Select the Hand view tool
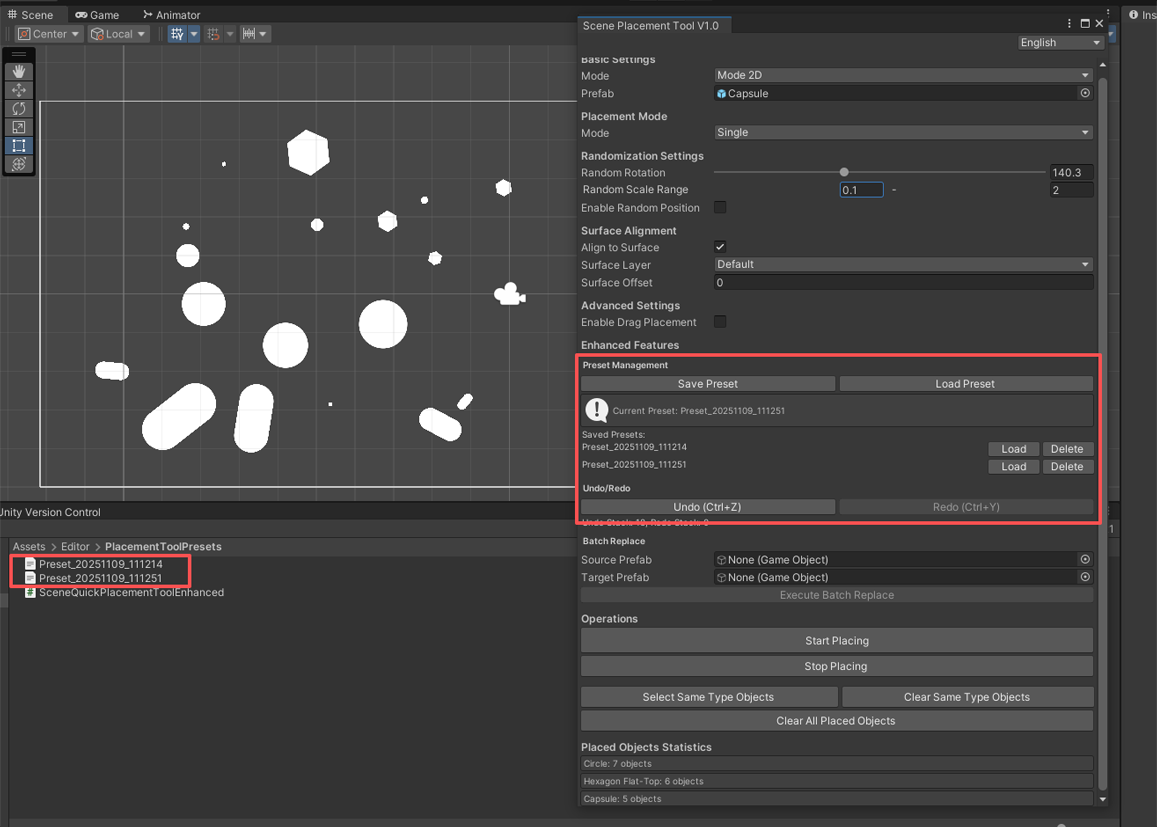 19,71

· · ·

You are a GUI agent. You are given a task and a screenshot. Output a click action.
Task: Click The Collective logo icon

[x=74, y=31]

· · ·

== What the task requires ==
Rewrite the records from the line containing "You are a GUI" down through the line containing "[x=74, y=31]", with "logo icon" replaced by "emblem" and nothing else altered.

== Full answer ==
You are a GUI agent. You are given a task and a screenshot. Output a click action.
Task: Click The Collective emblem

[x=74, y=31]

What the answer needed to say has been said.